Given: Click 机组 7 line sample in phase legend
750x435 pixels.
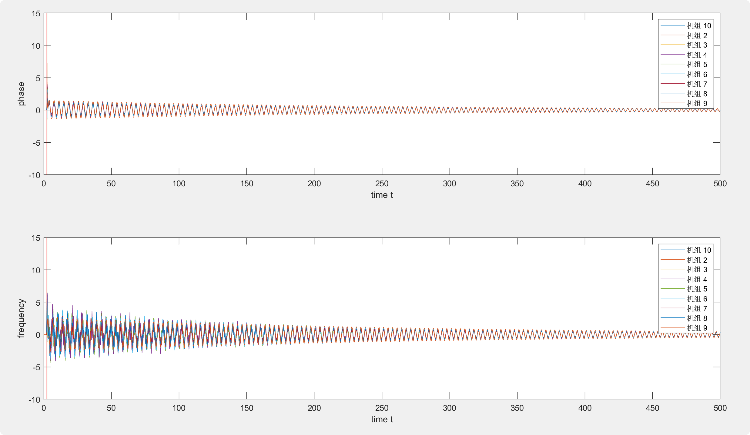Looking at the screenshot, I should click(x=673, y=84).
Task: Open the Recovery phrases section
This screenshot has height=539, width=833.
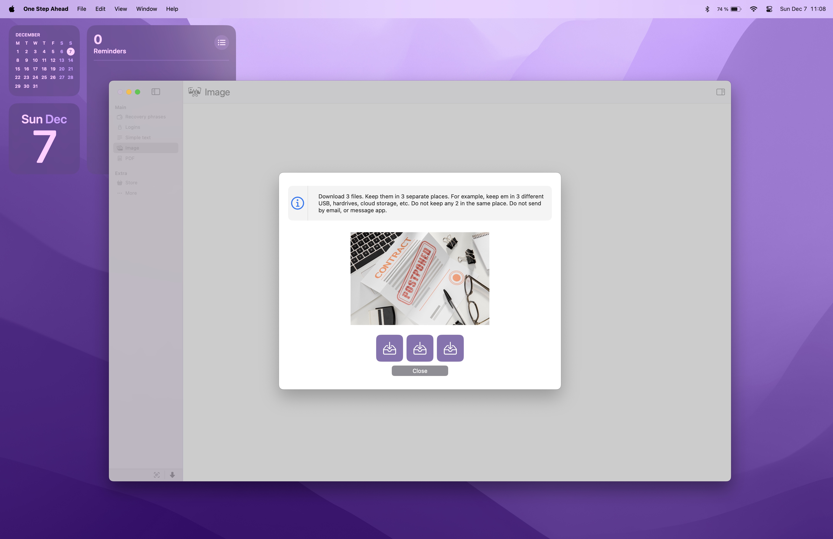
* * *
- **Aim**:
Rewrite the lines above, changing "Recovery phrases" to "Security keys" and keeping everything else the same. Leave out the pictures.

- **Expected output**:
Given: Click 机组 7 line sample in phase legend
750x435 pixels.
Looking at the screenshot, I should click(x=673, y=84).
Task: Open the Security keys section
This screenshot has height=539, width=833.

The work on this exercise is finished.